Directions for this task: Could you filter the listing for lines with the word "cell" and return them?

Exercise data:
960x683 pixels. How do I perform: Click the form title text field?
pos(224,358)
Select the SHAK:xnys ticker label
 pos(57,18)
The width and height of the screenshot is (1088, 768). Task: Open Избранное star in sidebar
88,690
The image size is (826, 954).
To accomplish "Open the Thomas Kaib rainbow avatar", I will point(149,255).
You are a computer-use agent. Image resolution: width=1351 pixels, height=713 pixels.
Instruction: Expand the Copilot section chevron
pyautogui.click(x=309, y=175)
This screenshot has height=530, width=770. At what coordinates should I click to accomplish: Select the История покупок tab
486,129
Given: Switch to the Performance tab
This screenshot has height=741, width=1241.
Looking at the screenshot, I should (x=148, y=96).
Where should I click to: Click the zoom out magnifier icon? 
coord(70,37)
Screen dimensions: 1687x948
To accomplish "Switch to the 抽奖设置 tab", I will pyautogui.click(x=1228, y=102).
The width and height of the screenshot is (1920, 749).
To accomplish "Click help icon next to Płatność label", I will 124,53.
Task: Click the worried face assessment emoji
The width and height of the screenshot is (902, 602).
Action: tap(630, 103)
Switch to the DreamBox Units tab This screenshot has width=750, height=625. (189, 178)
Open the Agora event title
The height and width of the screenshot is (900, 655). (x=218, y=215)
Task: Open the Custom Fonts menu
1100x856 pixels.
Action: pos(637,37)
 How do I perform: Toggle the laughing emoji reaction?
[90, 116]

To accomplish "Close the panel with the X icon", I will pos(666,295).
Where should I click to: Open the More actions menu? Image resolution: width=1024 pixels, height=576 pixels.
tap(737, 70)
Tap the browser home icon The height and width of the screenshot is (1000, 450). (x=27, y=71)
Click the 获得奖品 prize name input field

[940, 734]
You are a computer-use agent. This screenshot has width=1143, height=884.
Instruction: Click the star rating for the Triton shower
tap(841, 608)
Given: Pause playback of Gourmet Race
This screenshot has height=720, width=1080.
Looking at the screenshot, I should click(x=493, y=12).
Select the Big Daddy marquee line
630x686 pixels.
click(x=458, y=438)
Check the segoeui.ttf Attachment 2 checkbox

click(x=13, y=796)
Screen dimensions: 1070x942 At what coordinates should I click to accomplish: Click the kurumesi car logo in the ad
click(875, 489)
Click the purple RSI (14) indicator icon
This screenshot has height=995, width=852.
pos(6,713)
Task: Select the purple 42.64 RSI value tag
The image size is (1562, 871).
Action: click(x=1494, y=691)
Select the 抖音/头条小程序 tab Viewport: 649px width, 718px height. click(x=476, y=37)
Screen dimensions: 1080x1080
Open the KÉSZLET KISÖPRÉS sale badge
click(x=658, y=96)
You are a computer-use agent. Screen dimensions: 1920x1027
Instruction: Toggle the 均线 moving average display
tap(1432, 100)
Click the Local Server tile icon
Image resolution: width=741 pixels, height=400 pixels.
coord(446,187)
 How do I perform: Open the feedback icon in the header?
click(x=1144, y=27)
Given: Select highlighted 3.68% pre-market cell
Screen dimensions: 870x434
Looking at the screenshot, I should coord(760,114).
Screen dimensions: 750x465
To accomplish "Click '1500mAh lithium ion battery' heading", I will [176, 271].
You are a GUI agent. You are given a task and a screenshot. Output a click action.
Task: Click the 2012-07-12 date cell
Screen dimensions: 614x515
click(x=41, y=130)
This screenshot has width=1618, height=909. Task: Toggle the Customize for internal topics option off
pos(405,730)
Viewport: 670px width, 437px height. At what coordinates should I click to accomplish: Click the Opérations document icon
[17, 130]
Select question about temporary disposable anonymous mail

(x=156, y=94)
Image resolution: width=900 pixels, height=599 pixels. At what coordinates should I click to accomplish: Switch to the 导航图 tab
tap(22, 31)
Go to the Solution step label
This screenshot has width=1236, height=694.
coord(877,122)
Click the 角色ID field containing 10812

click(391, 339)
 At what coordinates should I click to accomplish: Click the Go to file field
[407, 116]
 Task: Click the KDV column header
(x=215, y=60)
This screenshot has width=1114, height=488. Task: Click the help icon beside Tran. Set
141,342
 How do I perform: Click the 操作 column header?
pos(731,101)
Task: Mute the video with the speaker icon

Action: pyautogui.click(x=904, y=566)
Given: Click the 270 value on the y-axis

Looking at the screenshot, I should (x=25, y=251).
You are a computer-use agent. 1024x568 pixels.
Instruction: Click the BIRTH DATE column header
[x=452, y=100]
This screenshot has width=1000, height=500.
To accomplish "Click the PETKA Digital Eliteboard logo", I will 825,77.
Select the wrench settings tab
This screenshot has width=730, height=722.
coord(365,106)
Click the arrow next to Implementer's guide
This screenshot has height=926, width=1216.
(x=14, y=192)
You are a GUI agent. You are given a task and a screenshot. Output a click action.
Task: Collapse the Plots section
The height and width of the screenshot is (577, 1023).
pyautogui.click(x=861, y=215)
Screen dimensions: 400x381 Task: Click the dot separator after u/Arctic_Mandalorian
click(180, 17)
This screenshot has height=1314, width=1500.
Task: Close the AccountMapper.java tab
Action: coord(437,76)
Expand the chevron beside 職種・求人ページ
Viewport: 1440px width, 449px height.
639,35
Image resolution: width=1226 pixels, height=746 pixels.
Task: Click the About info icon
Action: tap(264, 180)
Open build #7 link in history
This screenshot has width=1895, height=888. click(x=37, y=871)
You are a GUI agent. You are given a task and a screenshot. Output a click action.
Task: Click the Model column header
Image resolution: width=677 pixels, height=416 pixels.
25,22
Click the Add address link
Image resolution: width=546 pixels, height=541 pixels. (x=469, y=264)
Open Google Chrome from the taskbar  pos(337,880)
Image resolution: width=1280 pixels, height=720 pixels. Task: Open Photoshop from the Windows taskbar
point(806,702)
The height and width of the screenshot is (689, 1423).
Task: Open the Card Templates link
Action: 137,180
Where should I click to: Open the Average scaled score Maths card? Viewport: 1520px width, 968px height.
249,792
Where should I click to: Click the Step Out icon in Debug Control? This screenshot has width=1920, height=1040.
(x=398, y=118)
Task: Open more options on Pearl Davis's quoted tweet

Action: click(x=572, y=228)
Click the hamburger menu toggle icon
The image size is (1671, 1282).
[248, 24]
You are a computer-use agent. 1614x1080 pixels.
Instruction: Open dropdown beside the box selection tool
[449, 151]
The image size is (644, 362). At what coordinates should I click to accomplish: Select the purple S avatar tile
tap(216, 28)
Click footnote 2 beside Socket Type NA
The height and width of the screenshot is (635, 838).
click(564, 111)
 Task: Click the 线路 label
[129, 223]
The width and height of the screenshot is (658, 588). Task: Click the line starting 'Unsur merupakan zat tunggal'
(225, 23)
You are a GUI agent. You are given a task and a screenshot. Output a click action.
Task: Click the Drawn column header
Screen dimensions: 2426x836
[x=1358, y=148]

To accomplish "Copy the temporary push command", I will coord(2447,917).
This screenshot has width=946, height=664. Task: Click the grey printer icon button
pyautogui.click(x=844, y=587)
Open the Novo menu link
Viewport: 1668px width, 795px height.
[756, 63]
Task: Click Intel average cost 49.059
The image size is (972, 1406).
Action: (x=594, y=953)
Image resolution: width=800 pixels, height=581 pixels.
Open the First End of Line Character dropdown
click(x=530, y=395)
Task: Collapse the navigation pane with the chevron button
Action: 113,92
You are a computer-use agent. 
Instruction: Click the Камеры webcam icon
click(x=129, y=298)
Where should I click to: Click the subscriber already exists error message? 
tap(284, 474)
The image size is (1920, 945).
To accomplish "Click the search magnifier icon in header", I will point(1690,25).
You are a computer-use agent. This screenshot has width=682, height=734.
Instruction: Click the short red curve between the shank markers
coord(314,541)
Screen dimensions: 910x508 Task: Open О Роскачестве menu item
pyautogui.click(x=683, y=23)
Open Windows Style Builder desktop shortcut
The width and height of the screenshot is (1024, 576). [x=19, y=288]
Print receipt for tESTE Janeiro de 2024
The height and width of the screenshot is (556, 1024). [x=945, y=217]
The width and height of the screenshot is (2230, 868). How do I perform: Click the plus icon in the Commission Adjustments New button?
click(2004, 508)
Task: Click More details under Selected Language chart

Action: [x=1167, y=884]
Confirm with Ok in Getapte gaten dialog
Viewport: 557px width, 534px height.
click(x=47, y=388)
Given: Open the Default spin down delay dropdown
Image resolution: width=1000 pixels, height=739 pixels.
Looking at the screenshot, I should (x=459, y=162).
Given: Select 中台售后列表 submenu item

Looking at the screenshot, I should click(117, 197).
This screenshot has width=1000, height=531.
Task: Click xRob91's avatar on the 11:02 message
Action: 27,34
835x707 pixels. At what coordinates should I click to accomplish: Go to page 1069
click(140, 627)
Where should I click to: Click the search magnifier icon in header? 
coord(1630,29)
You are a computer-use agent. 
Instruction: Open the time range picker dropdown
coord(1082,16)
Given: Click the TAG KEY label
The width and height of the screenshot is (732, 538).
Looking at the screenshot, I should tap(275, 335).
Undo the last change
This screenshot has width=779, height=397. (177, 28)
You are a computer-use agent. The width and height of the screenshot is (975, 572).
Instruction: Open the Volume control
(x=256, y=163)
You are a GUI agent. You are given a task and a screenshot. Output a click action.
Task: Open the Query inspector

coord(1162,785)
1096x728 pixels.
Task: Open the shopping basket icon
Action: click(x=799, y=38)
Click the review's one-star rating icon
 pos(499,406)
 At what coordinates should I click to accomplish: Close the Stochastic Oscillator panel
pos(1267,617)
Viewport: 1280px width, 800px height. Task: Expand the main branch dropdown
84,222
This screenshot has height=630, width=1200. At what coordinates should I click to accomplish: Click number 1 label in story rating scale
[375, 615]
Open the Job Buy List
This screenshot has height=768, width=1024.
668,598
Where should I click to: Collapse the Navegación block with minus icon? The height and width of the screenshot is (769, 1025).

Answer box:
Given: Select highlighted 3.68% pre-market cell
Task: Click the 2012-07-12 date cell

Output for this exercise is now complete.